The dollar index, which tracks the greenback against a basket of currencies, seesawed as it tried to recover from a three-year low and its late strength weighed on oil. "The slide in oil has come in response to equities losses and the dollar entering positive territory," said Matt Smith of Summit Energy in Louisville, Kentucky.
"There was a bit of euphoria in equities markets yesterday following (Osama) bin Laden's death. Today the focus has returned to risk aversion and the economy." Oil's negative correlation with the dollar - a trade in which investors shift cash between the greenback, crude and other commodities as risk aversion rises and falls - hit the highest level since late November.
Brent crude for June fell $2.67 to settle at $122.45 a barrel. US crude for June dropped $2.47 to settle at $111.05 a barrel. Both contracts posted the biggest two-day percentage declines since April 12. Oil's late slide added to earlier losses sparked as India's central bank raised interest rates more than expected, which could curb demand growth.
"There are concerns that higher interest rates could be a growth killer and that could be what is weighing down oil prices. India is one of the biggest emerging economies where a lot of global growth will come from," said Michael Hewson, an analyst at CMC Markets.
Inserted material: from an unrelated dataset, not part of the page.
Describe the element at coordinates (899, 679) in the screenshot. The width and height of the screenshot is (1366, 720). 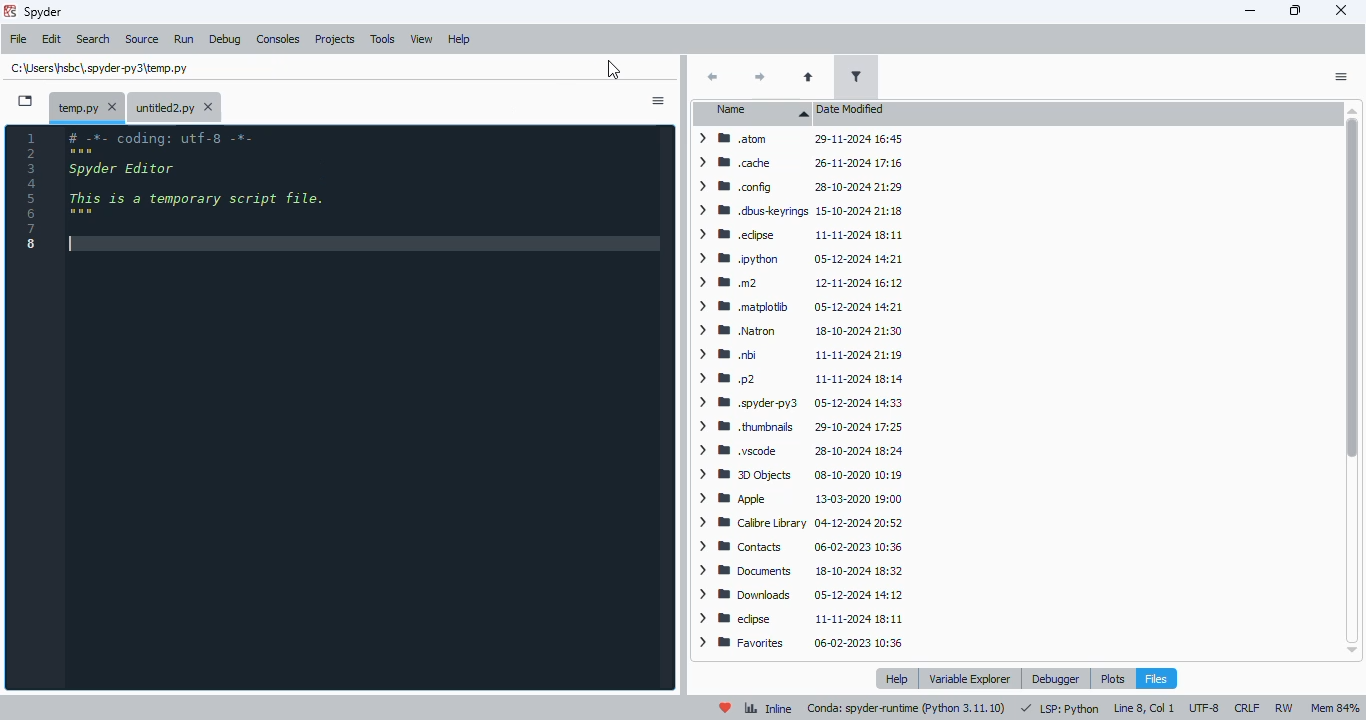
I see `help` at that location.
Brent trading volumes rebounded after being dampened by a holiday in Britain. US trading volumes were on pace to total about half a million lots, near the 30-day average. Traders also eyed news that China's state oil giants PetroChina and Sinopec had asked the government to cut a fuel consumption tax to reduce their refining losses.
China, the world's No 2 oil consumer, has recently taken action, including raising interest rates and bank reserve requirements, to try to slow inflation and cool its economy. Investors awaited weekly US inventory data, which was expected to show US crude oil stockpiles rose last week with imports outpacing refinery demand, according to a Reuters survey of analysts.
Gasoline stockpiles were also seen rising last week after 10 straight weeks of declines in government data, with traders closely watching for further signs of demand slowing due to rising prices. The industry group American Petroleum Institute's report is due at 4:30 pm EDT (2030 GMT) on Tuesday. The US Energy Information Administration's report follows on Wednesday. Gasoline prices hit $3.96 a gallon, up 8.4 cents in the latest week, according to the Energy Department. Weekly data from MasterCard Advisors' SpendingPulse report showed demand dipped 0.6 percent from year-ago levels last week.